The sheer amount of walking is also a bit of a chore on PC. Holding down “W” and Shift for upwards of 10 to 15 minutes at the start of certain missions is tiresome—much more so than holding an analog stick forward, I think. I might end up playing Red Dead the way I played The Witcher 3, reaching for a controller whenever I’m on horseback.
Grab the reins
Speaking of which, the worst decision when it comes to Red Dead Redemption II’s PC controls: Horse movement defaults to camera-relative. In other words, if you’re riding your horse and swivel the camera, your horse turns to follow.
Luckily you can disable that behavior—and you should. Head into the control options and look for “Keyboard & Mouse Horse Control,” then change it and the aiming option directly underneath from “Camera Relative” to “Horse Relative.” Now you can freely turn the camera (and aim your gun) while keeping your horse going straight down the trail.
I don’t know why this keeps cropping up. It was a problem in Borderlands 3 as well. At least it’s easily remedied.

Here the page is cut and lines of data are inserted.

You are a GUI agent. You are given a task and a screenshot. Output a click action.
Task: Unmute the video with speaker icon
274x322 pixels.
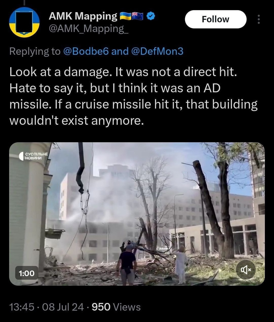[246, 270]
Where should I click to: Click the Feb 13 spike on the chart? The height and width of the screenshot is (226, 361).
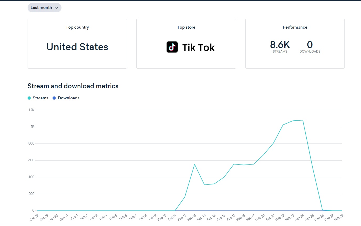pyautogui.click(x=195, y=164)
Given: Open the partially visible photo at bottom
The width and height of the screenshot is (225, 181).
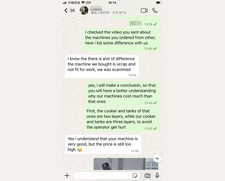Looking at the screenshot, I should pos(126,164).
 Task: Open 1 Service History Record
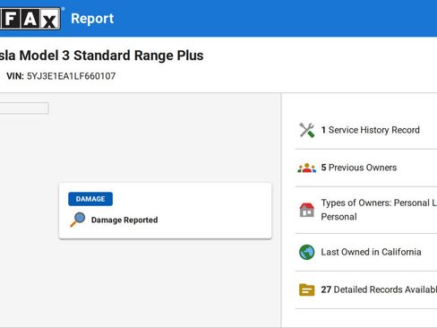pos(371,130)
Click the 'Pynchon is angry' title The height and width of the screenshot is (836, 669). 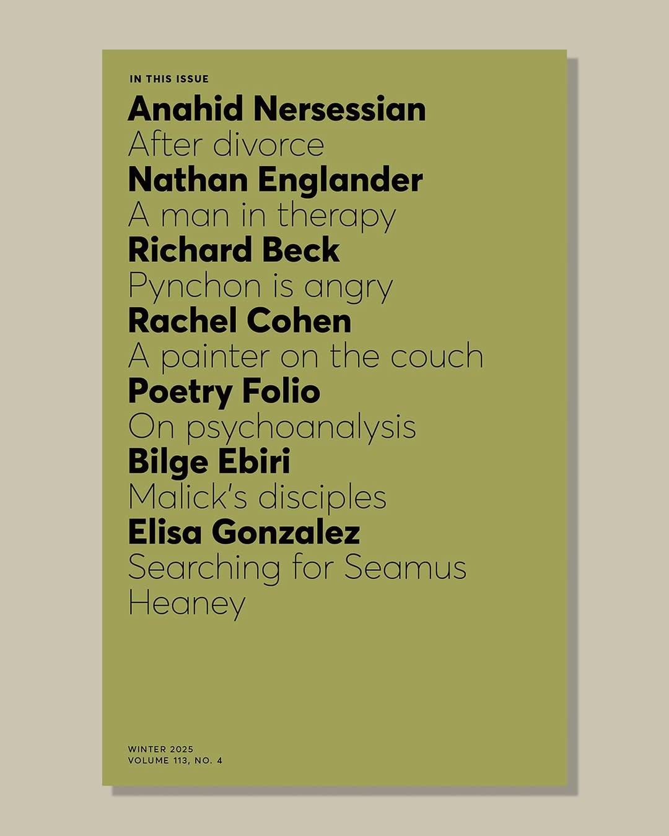[260, 287]
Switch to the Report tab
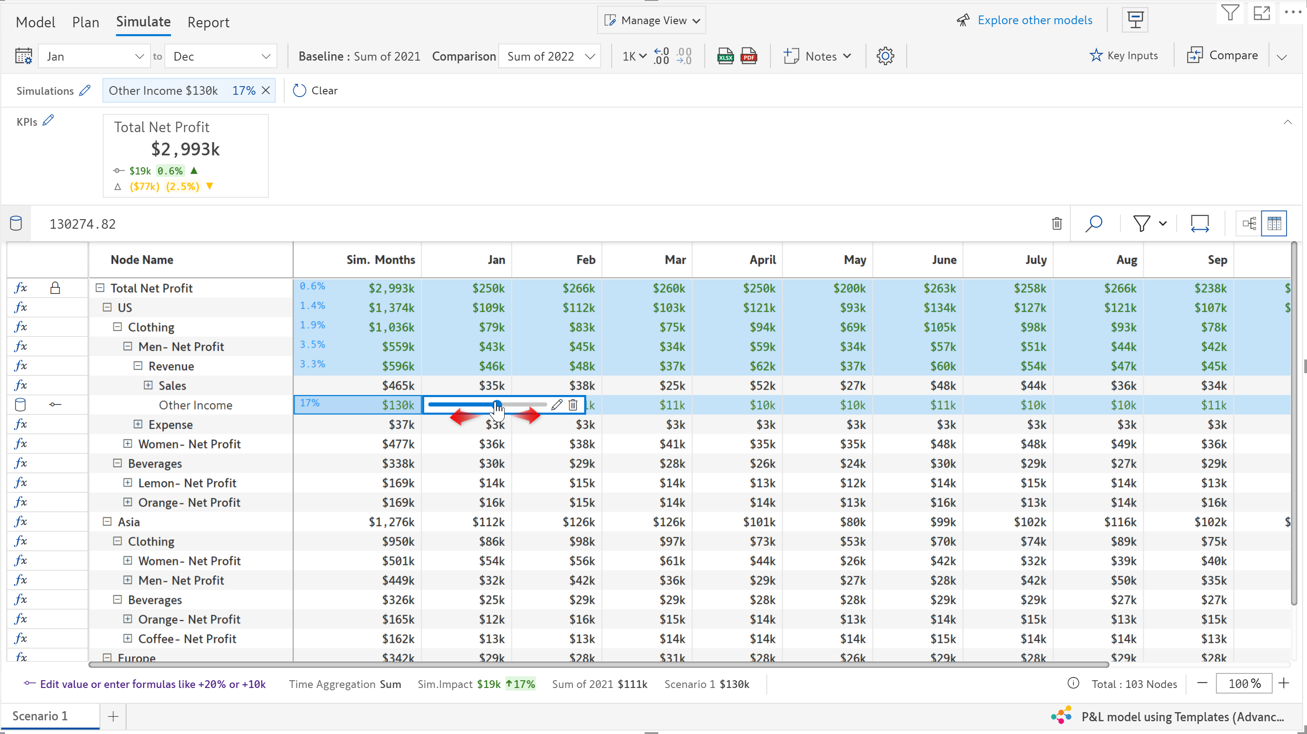The width and height of the screenshot is (1307, 734). [x=208, y=22]
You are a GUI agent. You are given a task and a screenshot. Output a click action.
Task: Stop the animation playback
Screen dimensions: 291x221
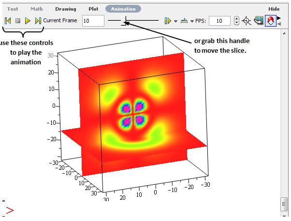point(18,21)
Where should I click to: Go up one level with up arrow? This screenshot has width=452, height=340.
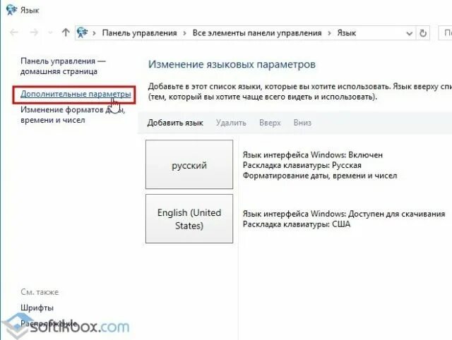tap(66, 32)
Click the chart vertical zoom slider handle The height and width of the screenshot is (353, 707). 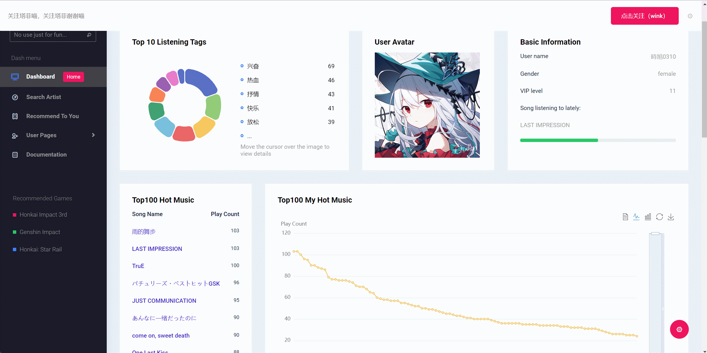click(x=655, y=233)
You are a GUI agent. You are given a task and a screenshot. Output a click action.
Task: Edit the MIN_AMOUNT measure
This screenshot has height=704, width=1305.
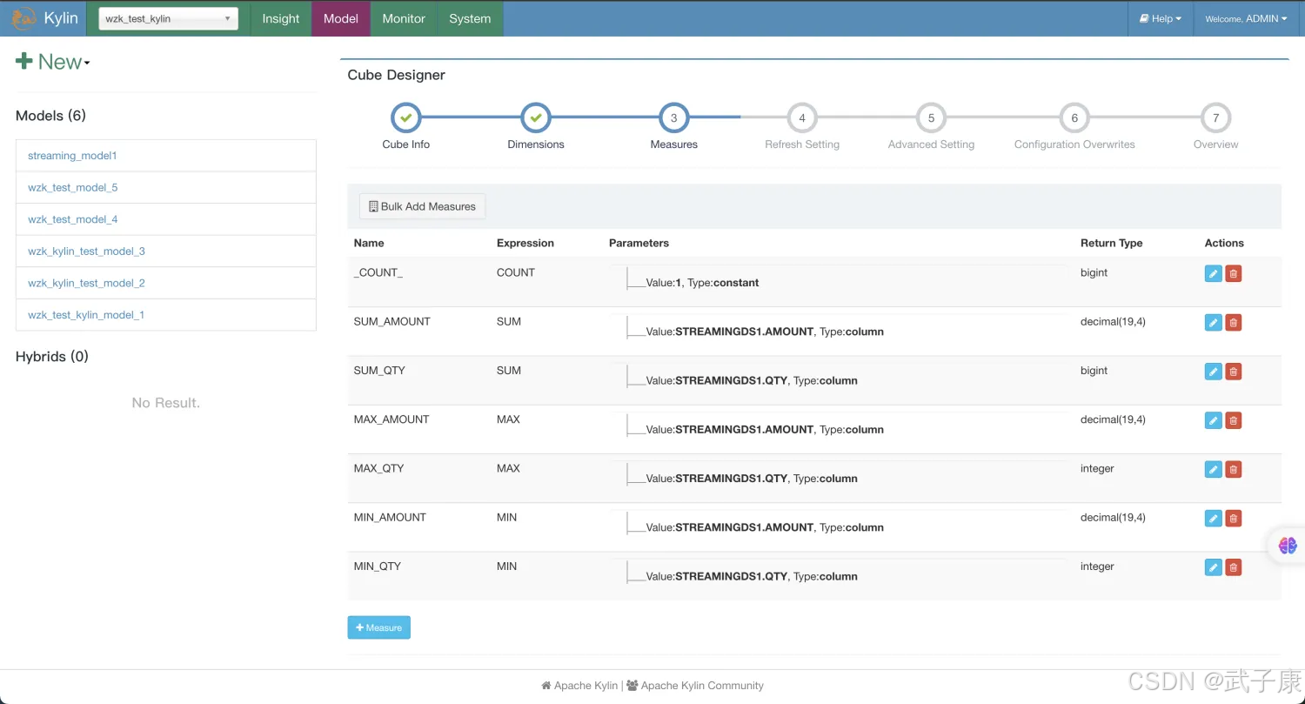1213,519
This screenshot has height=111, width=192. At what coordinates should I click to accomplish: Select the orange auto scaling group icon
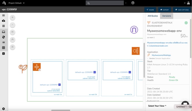[x=37, y=67]
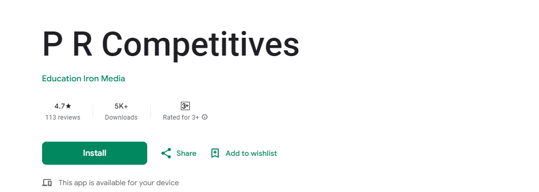Click the device availability icon
539x192 pixels.
tap(47, 183)
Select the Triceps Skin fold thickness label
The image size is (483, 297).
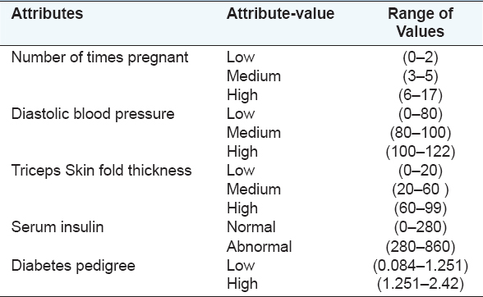101,171
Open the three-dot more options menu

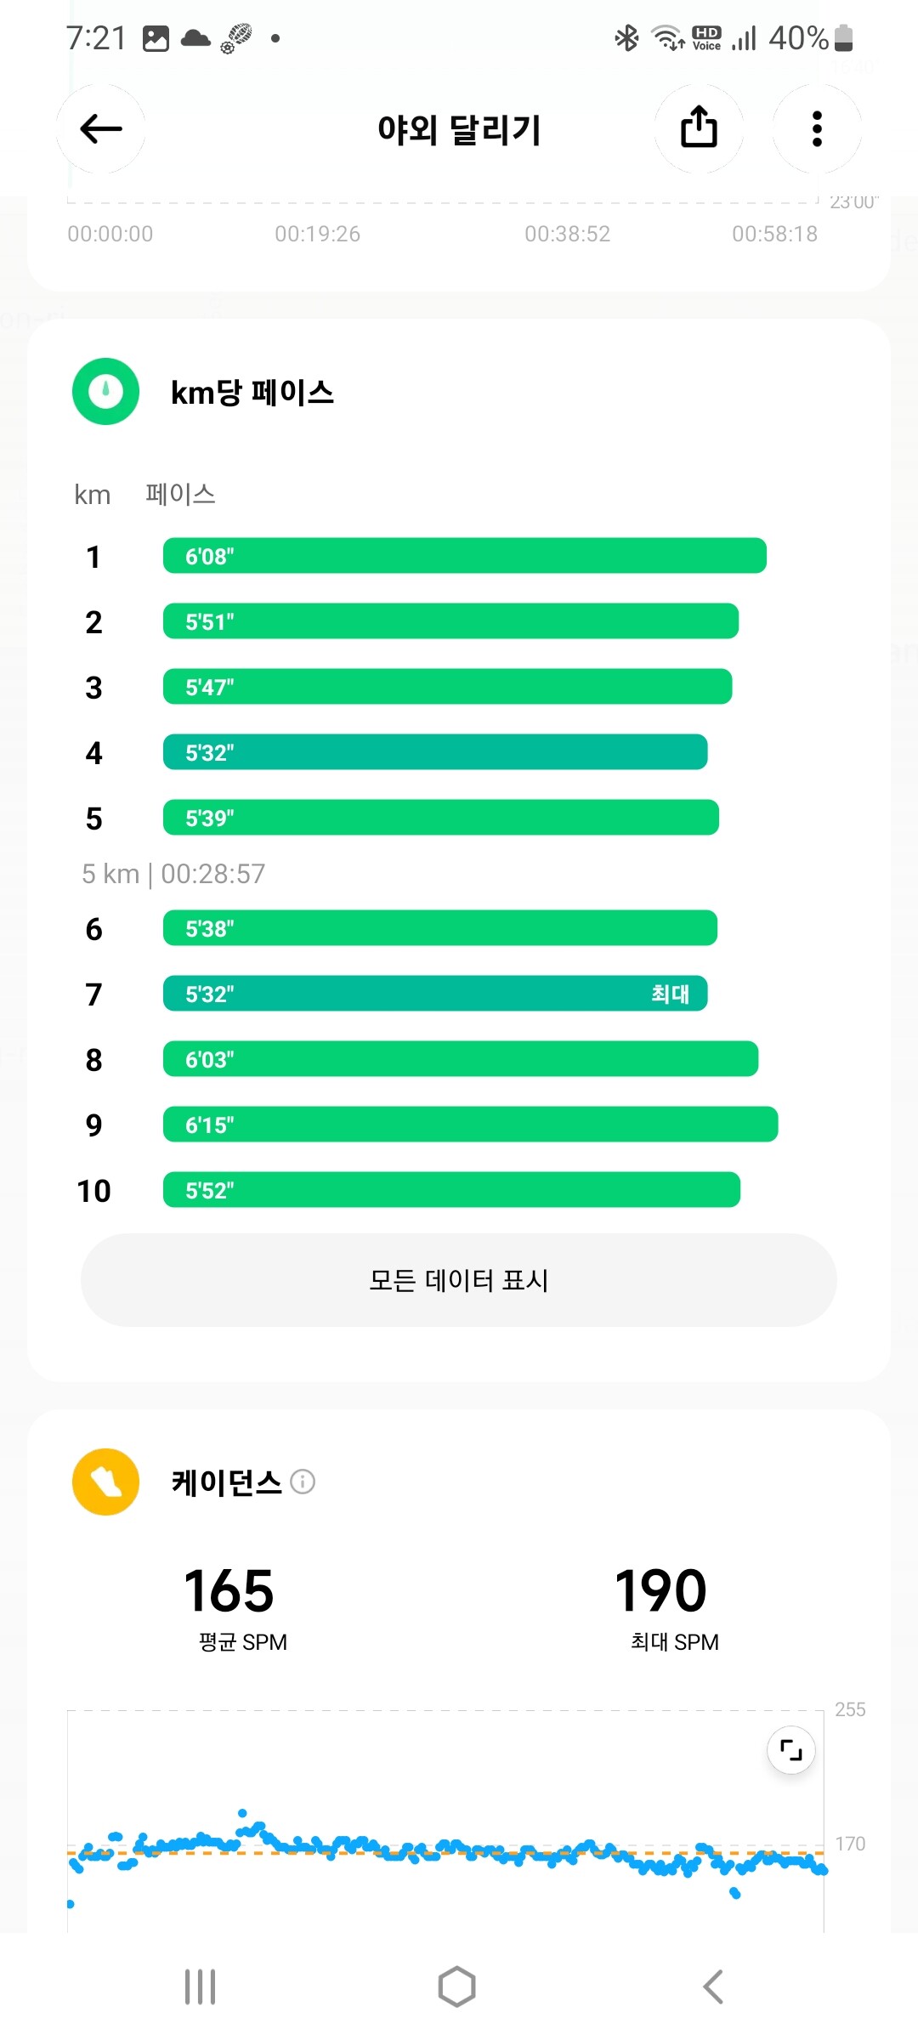tap(817, 129)
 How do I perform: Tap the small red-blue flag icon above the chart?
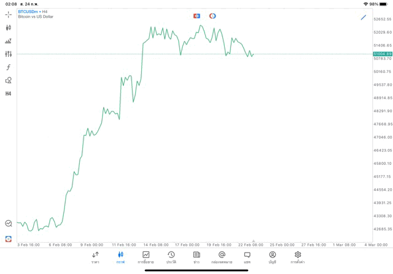click(197, 16)
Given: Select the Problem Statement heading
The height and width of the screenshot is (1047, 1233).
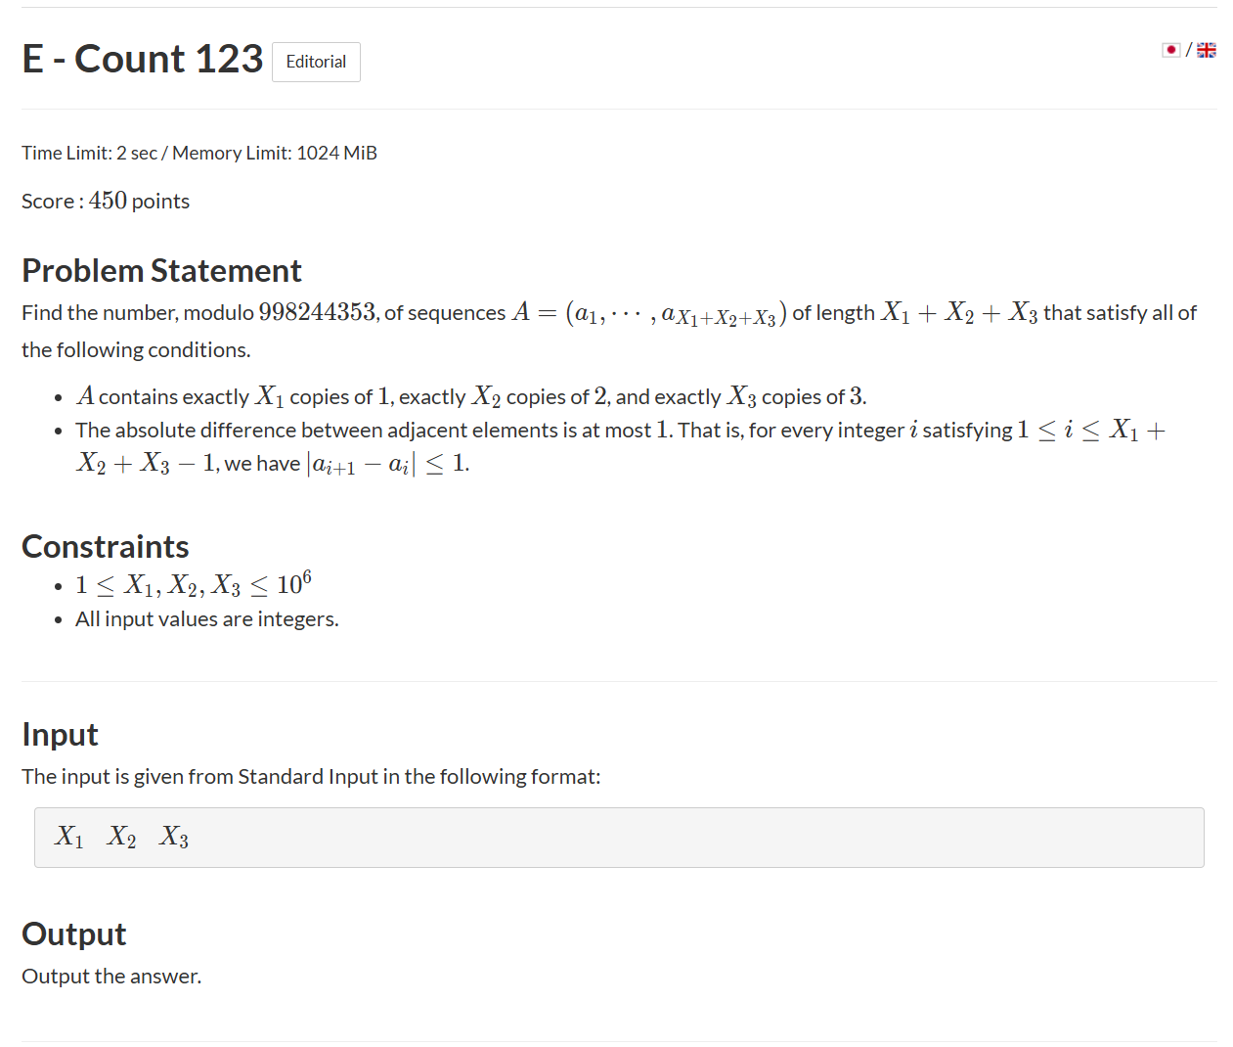Looking at the screenshot, I should pos(161,270).
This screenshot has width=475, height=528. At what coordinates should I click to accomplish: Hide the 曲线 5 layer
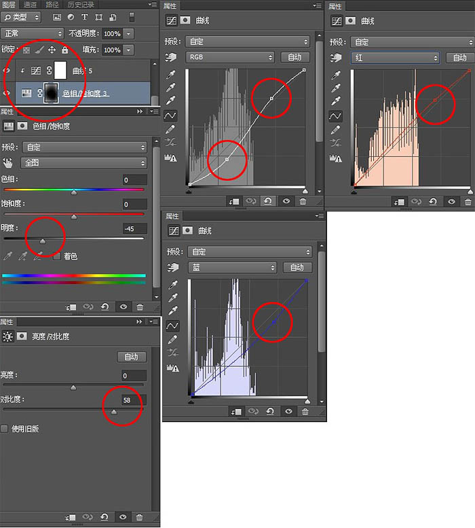click(7, 71)
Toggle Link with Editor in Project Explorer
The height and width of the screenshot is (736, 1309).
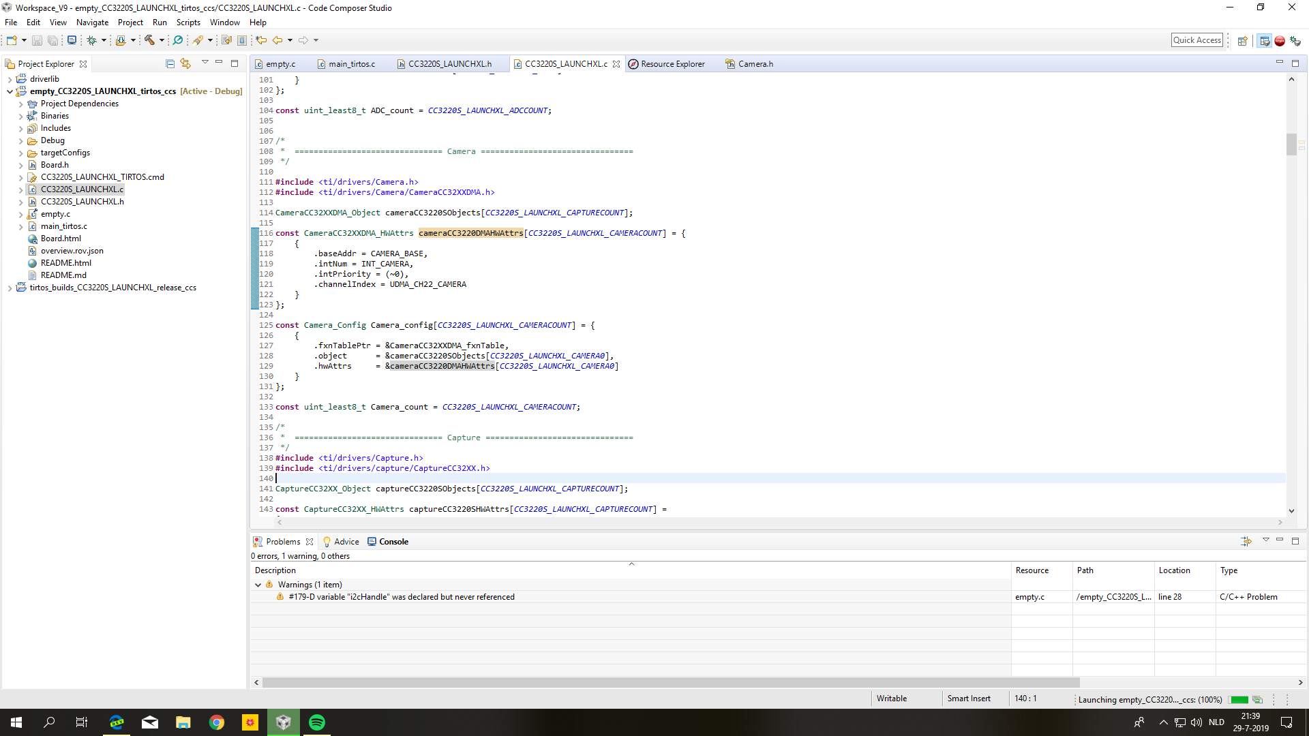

A final note about the controls: Red Dead Redemption II was not balanced for mouse and keyboard. Like Grand Theft Auto V, like Gears of War, like Destiny, Red Dead Redemption II is almost trivial when you can easily line up headshot after headshot.
I used John Marston’s “Dead Eye” almost constantly in the original Red Dead Redemption, slowing down time and painting my targets with bullets. I’ve barely touched it here because every enemy dies in a single well-aimed shot. And that’s with the starter pistol and rifle.
It’s not really a problem, per se, but it definitely feels like a different experience playing Red Dead on PC.
It’s a good experience though, provided you can run it. Or at least, those are my feelings so far. Rockstar’s character writing always shines through best when divorced from Grand Theft Auto’s cynicism, and I’m already feeling invested in Arthur Morgan and his motley band of outlaw friends. I bought pomade to slick back my hair. I brush my horse regularly and feed her oatcakes. I’m less invested in the story and more invested in…I don’t know. Living, I guess. Making a living for myself and the rest of Dutch’s gang.
Whether that’s enough to sustain me through another 90-odd hours? I’m not sure—though since it’s winter, I certainly can’t go real camping for a few more months. Perhaps that will be Red Dead Redemption II’s saving grace.